### GEGEVEN TEKST
----

Een slachtoffer van de Toeslagenaffaire heeft de Staat in kort geding gedagvaard wegens het uitblijven van een (overgangs)regeling voor door de Toeslagenaffaire gedupeerde ex-partners. De eiser in deze zaak, Roger Derikx, komt vanwege een formaliteit niet in aanmerking voor de regeling die de Staat voor slachtoffers heeft opgetuigd (de zogenaamde Catshuisregeling). Alleen de officiële aanvrager van de kinderopvangtoeslag komt daarvoor in aanmerking. Tevens gedupeerde ex-partners van de officiële aanvrager, zoals Derikx, vallen buiten de regeling. Dit gaat naar schatting om 7.000 tot 9.800 personen. De regering erkent dat voor deze ex-partners een speciale regeling moet komen en heeft deze ook voorgelegd aan de Tweede Kamer, maar heeft niet voorzien in een overgangsregeling om te voorkomen dat deze gedupeerden in de tussentijd nog meer schade lijden.
Roger Derikx was tussen 2008 en 2014 getrouwd. Hij en zijn partner hebben twee kinderen voor wie zij vanaf 2005 kinderopvangtoeslag aanvroegen. Vanaf 2010 werden zij als fraudeur bestempeld en herhaaldelijk geconfronteerd met terugvorderingen door de Belastingdienst, waardoor zij in ernstige schuldenproblematiek terechtkwamen. De spanningen en financiële problemen leidden uiteindelijk tot hun scheiding in 2014. Na de scheiding ondervonden beiden de gevolgen van de schuldenproblematiek waarin zij door overheidsfalen terecht waren gekomen. De gevolgen waren zo ernstig dat Derikx zelfs jaren geen woning had.
In 2020 hebben zowel Derikx als zijn ex-vrouw zich als gedupeerden bij de Belastingdienst gemeld. Als gevolg van deze aanmelding werd een zogenaamd tijdelijk schuldenmoratorium van kracht, dat werkt als een pauzeknop om te voorkomen dat gedupeerden in afwachting van de beoordeling van de Belastingdienst nog verder in de problemen komen. Derikx heeft zijn leven in die periode weer kunnen oppakken. Hij vond werk en huurt sinds 1 mei 2021 weer een eigen woning. Op 11 mei 2021 stuurde de Belastingdienst hem echter een voornemen om zijn aanvraag voor de Catshuisregeling af te wijzen, omdat hij niet de officiële aanvrager was van de toeslagen. Zijn ex-vrouw, die de officiële aanvrager was, werd wel erkend als gedupeerde. Na de afwijzing is ook het schuldenmoratorium gestopt. Hierdoor is Derikx tussen wal en schip terechtgekomen. Hij voldoet aan de eisen voor de ex-partnerregeling die voorligt bij de Tweede Kamer, maar omdat die nog niet officieel is aangenomen kan hij hier nog geen beroep op doen.

----

### TE MAKEN OPGAVEN
**a.** Sinds welke datum huurt Derikx volgens de tekst over de Toeslagenaffaire weer een eigen woning?
**b.** Neem uit de tekst over de Toeslagenaffaire het stuk van "Roger Derikx was" tot en met "geen woning had." over en zet daarin "fiscus" op de plaats van "Belastingdienst".
**c.** Vertaal deze zin uit de tekst over de Toeslagenaffaire in het Engels: "Derikx heeft zijn leven in die periode weer kunnen oppakken."
Gebruik uitsluitend de tekst over de Toeslagenaffaire.

----

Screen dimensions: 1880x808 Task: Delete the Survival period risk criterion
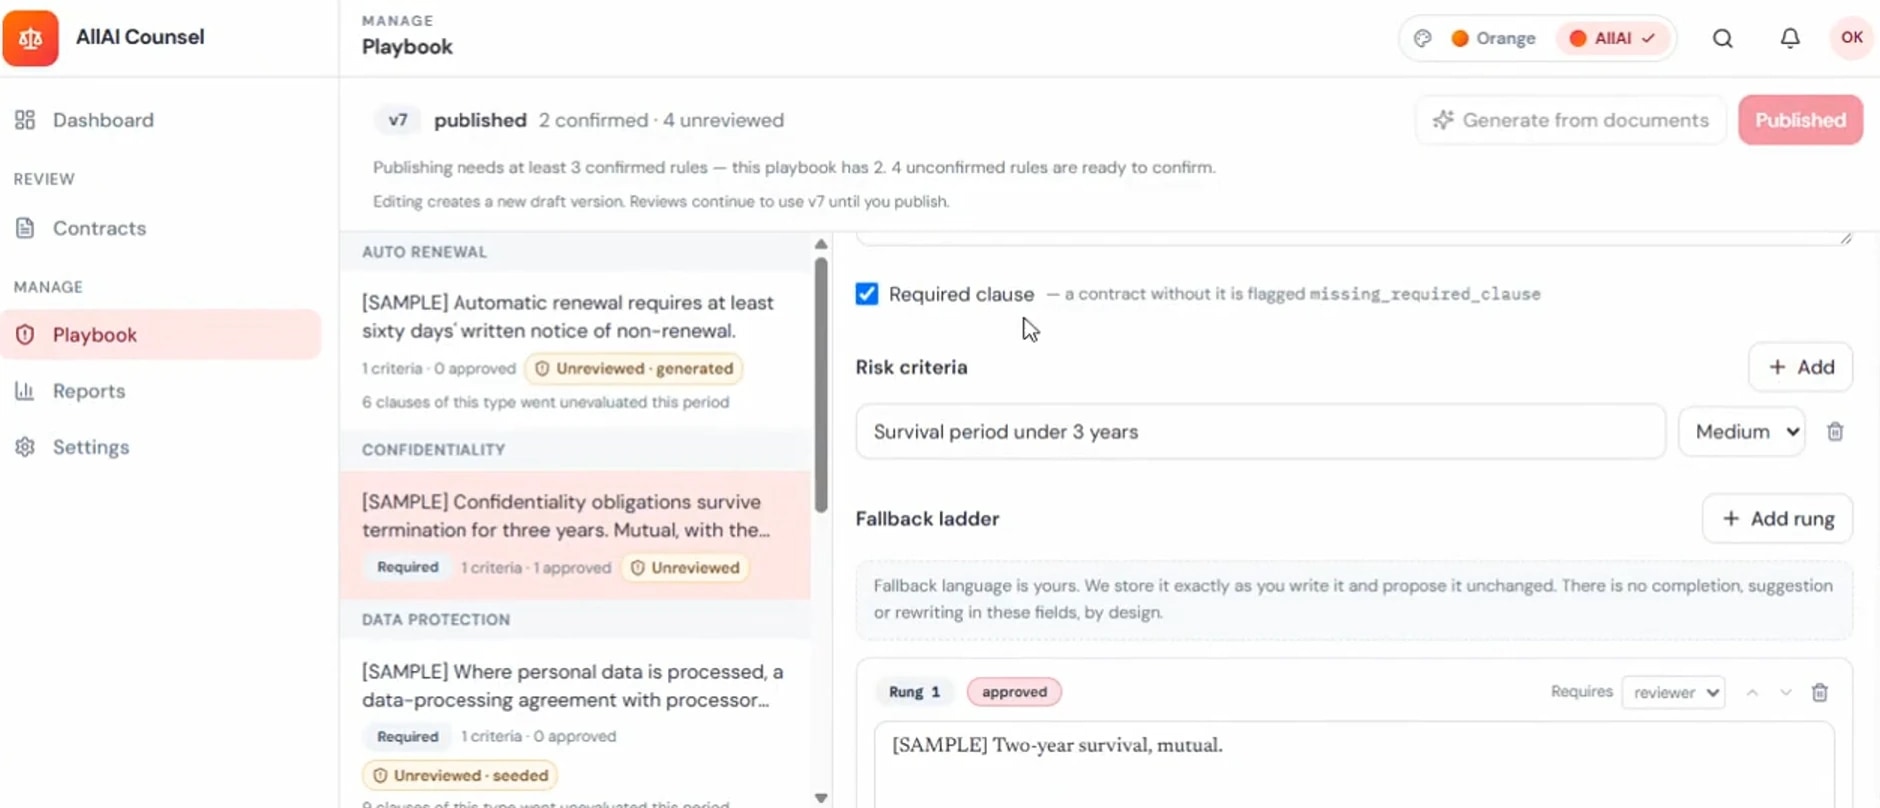click(1835, 432)
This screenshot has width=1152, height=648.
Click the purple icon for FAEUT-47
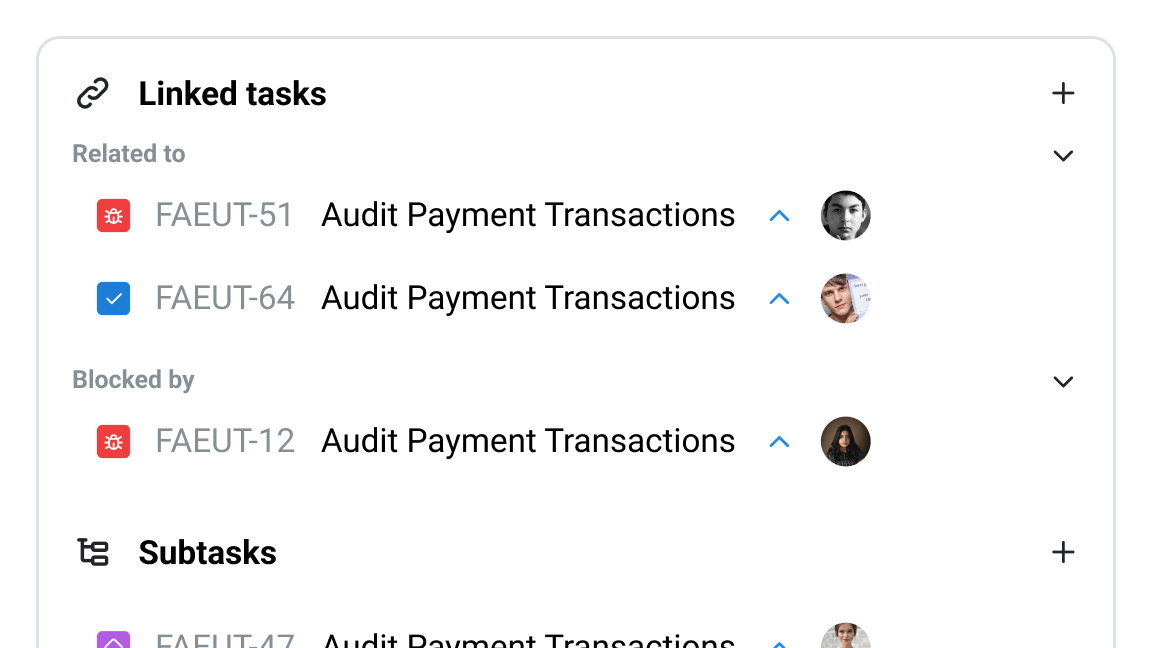[113, 639]
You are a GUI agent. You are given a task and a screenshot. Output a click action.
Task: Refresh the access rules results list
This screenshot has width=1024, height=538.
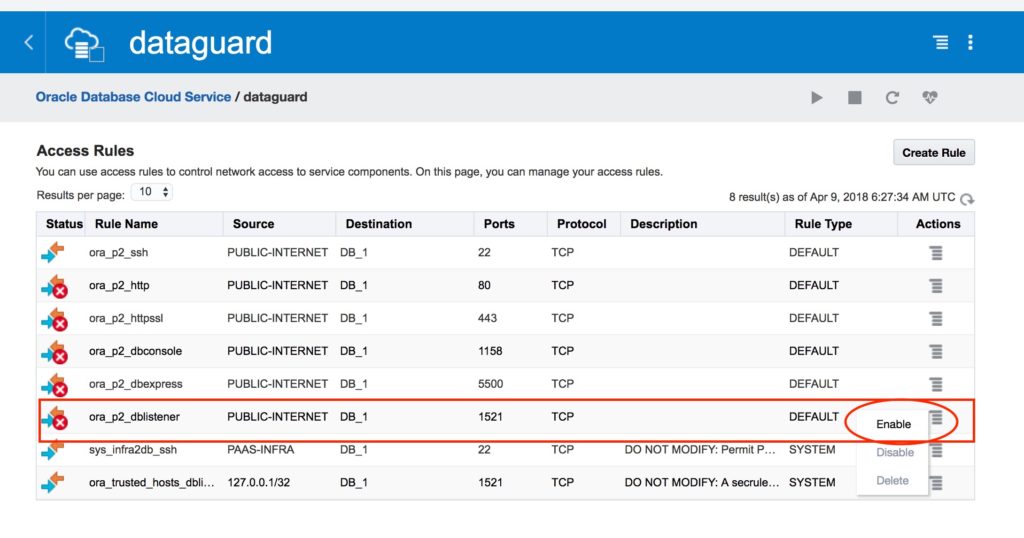(x=967, y=199)
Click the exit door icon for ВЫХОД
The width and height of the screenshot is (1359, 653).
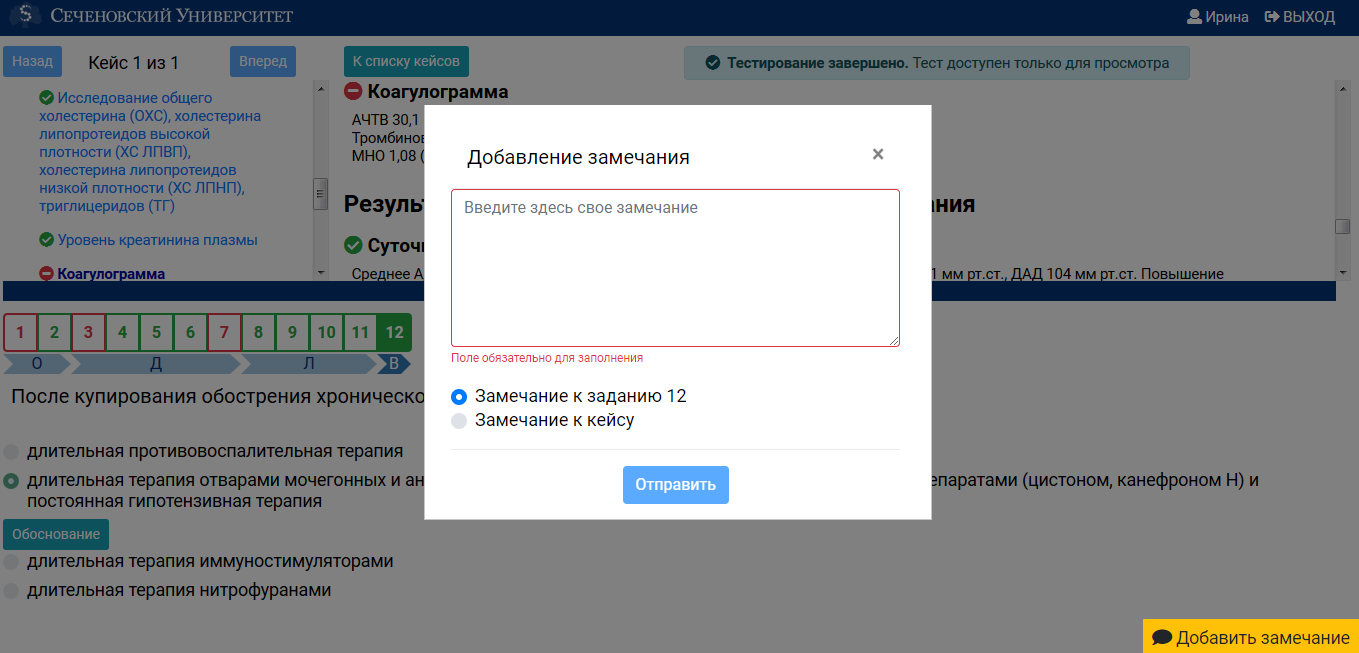point(1273,16)
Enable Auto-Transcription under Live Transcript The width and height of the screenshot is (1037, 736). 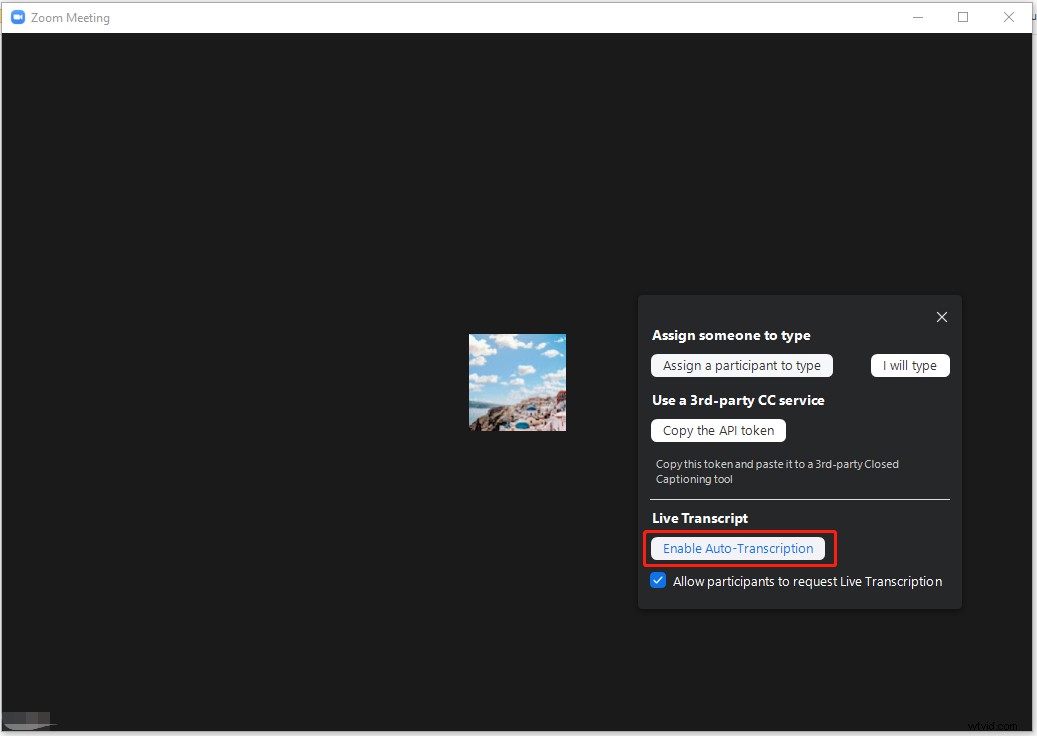[738, 548]
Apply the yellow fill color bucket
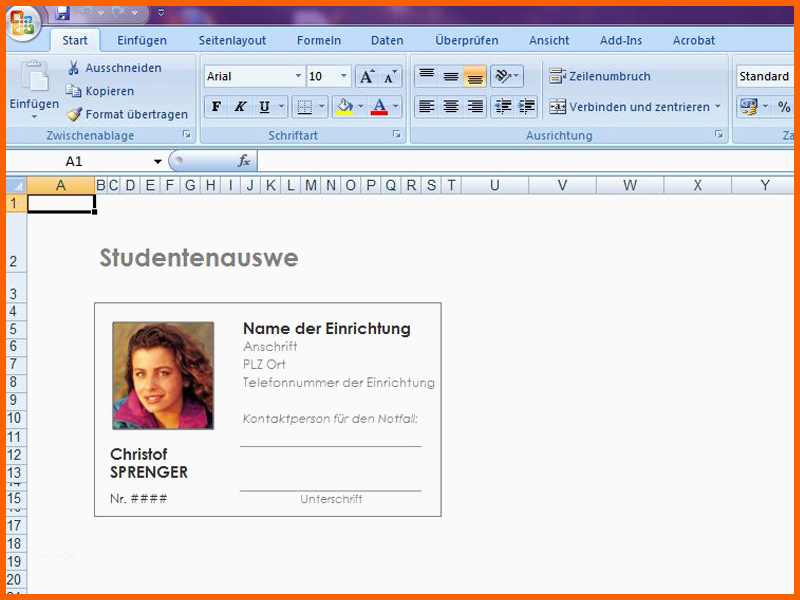Screen dimensions: 800x600 (344, 107)
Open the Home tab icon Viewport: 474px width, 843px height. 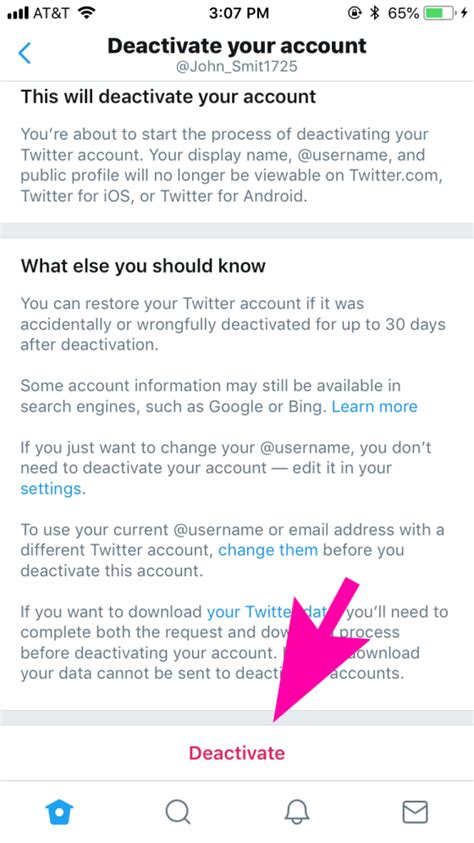click(x=59, y=812)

----

### REEKS ANTWOORDEN
**a.** Sinds 1 mei 2021.

**b.**
Roger Derikx was tussen 2008 en 2014 getrouwd. Hij en zijn partner hebben twee kinderen voor wie zij vanaf 2005 kinderopvangtoeslag aanvroegen. Vanaf 2010 werden zij als fraudeur bestempeld en herhaaldelijk geconfronteerd met terugvorderingen door de fiscus, waardoor zij in ernstige schuldenproblematiek terechtkwamen. De spanningen en financiële problemen leidden uiteindelijk tot hun scheiding in 2014. Na de scheiding ondervonden beiden de gevolgen van de schuldenproblematiek waarin zij door overheidsfalen terecht waren gekomen. De gevolgen waren zo ernstig dat Derikx zelfs jaren geen woning had.

**c.** Derikx was able to pick up his life again during that period.